Redis Cluster and Hashing

Vladut Paiu

unread,

Sep 30, 2011, 10:21:38 AM9/30/11

to Redis DB

Hello all,

While implementing a C cluster client on top of the hiredis library, I
had to move the hashing function that distributes keys among Cluster
nodes inside my application.

While doing this, I was kind of surprised that Redis uses CRC16 to
hash keys between the Redis Instances inside a Cluster. Is there any
reason for choosing it, other than the obvious speed of the hash
calculation ?

From what I know and read before, CRC in general performs quite poor
when it comes to string keys. Upon looking for actual benchmarks of
hashing functions, I encountered [1], which describes the tests they
performed.
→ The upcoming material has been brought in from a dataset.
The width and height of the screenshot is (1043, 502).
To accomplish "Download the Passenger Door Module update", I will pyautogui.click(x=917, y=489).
They also analyzed CRC32, the results are at [2].
Another very interesting thing that these tests showed is that taking
the lower end part of the CRC32 output as the hashing part would turn
out to be very bad when taking into account uniform distribution of
text keys, while the upper part of the CRC32 would behave much better.
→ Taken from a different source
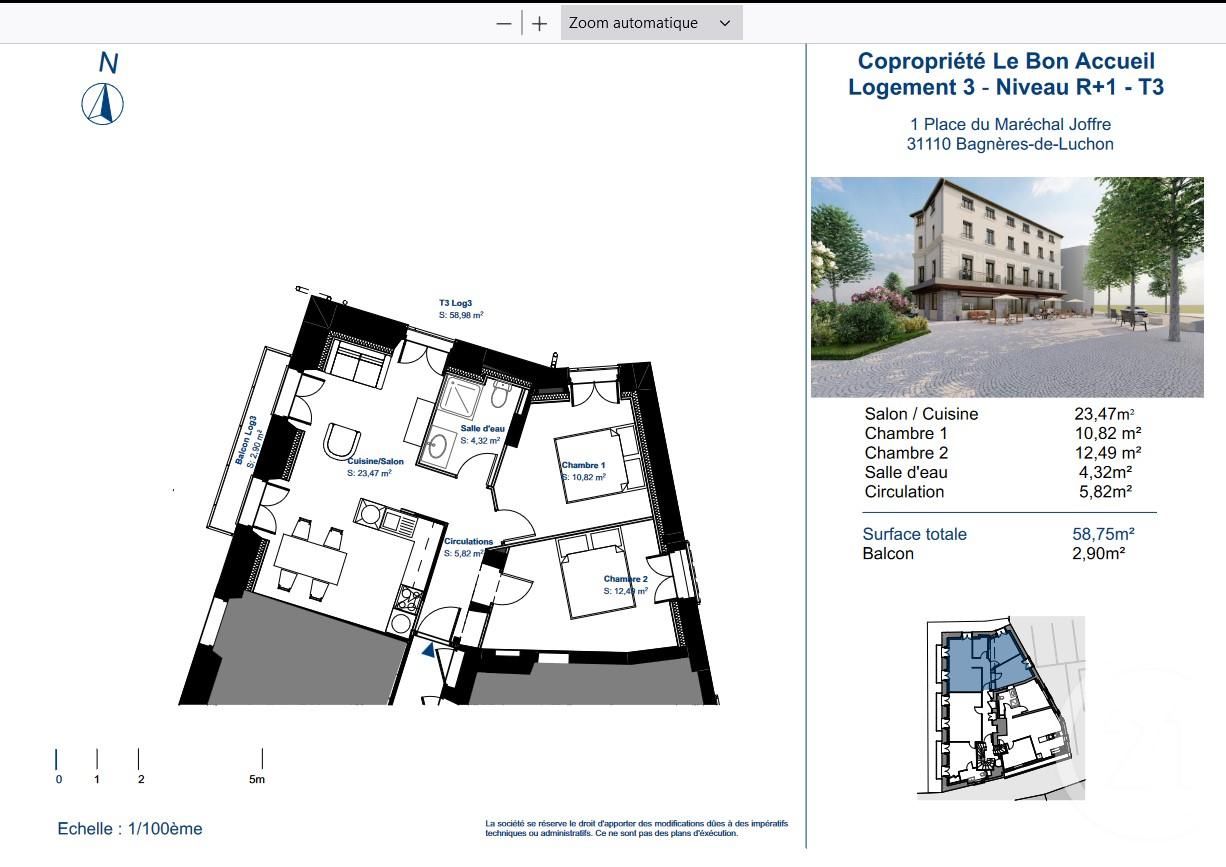This screenshot has width=1226, height=867.
Task: Click the Chambre 1 label on plan
Action: pos(583,465)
I'll try to take some time and do some kind of 'benchmark', to get a
cluster of X nodes and stress-testing the cluster with a 'smart'
client, and check out if the load is roughly the same on all the
machines.

[1] http://bretm.home.comcast.net/~bretm/hash/5.html
[2] http://bretm.home.comcast.net/~bretm/hash/8.html

Regards,
Vlad

Salvatore Sanfilippo

unread,

Sep 30, 2011, 10:42:51 AM9/30/11

to redi...@googlegroups.com

On Fri, Sep 30, 2011 at 4:21 PM, Vladut Paiu <vladu...@gmail.com> wrote:
> While doing this, I was kind of surprised that Redis uses CRC16 to
> hash keys between the Redis Instances inside a Cluster. Is there any
> reason for choosing it, other than the obvious speed of the hash
> calculation ?

Hello Vladut,

You are right, I did some experimental test with the most obvious way
key names are generated, that is "prefix:<num>" and I don't like too
much the results.
In a 100 nodes cluster this is not going to be a problem since most
buckets are balanced, but from time to time there are buckets that
have very very few keys.
If one has a 4096 nodes cluster, or a node has the "wrong" nodes
assigned, then this is going to create problems. I did some test
previous but always simulating real clusters, never checking what the
distribution was in the actual 4096 buckets. A cluster of 100 nodes
will mask the bias, but not when you see the single buckets.

I guess it is time to change it now. Ideas about what we should use?
It should be fast and *easy* to implement, as client implementations
will need to have it as well.
What we need is an hash function with good distribution *especially*
in the lower 12 bits.

Cheers,
Salvatore

--
Salvatore 'antirez' Sanfilippo
open source developer - VMware

http://invece.org
"We are what we repeatedly do. Excellence, therefore, is not an act,
but a habit." -- Aristotele

Salvatore Sanfilippo

unread,

Sep 30, 2011, 10:50:47 AM9/30/11

to redi...@googlegroups.com

Note: Sorry maybe the tests I did were not accurate, testing more, as
I get exactly the same bad distribution with djb hash function as
well, that while not great should not be this bad.

Salvatore Sanfilippo

unread,

Sep 30, 2011, 11:00:00 AM9/30/11

to redi...@googlegroups.com

Ok I was wrong,

actually why djb hash function has a very bad distribution, the crc16
is showing a very good distribution.

Actual test: 1 million keys form "key:0" to "key:999999".
The distribution is the following (can't spam with too many data so
I'll not provide all the info needed):

Expected elements per bucket: 244

What I got instead:

"best" bucket: 269 elements
"worst" bucket: 206 elements

I would say this is good, especially since the key generation is very
good test as we use always the same 10 bytes in the tail of the string
and the prefix is always the same.

Under the same test djb performs very, very poorly for instance with a
best bucket containing 781 elements and the worst 10 elements.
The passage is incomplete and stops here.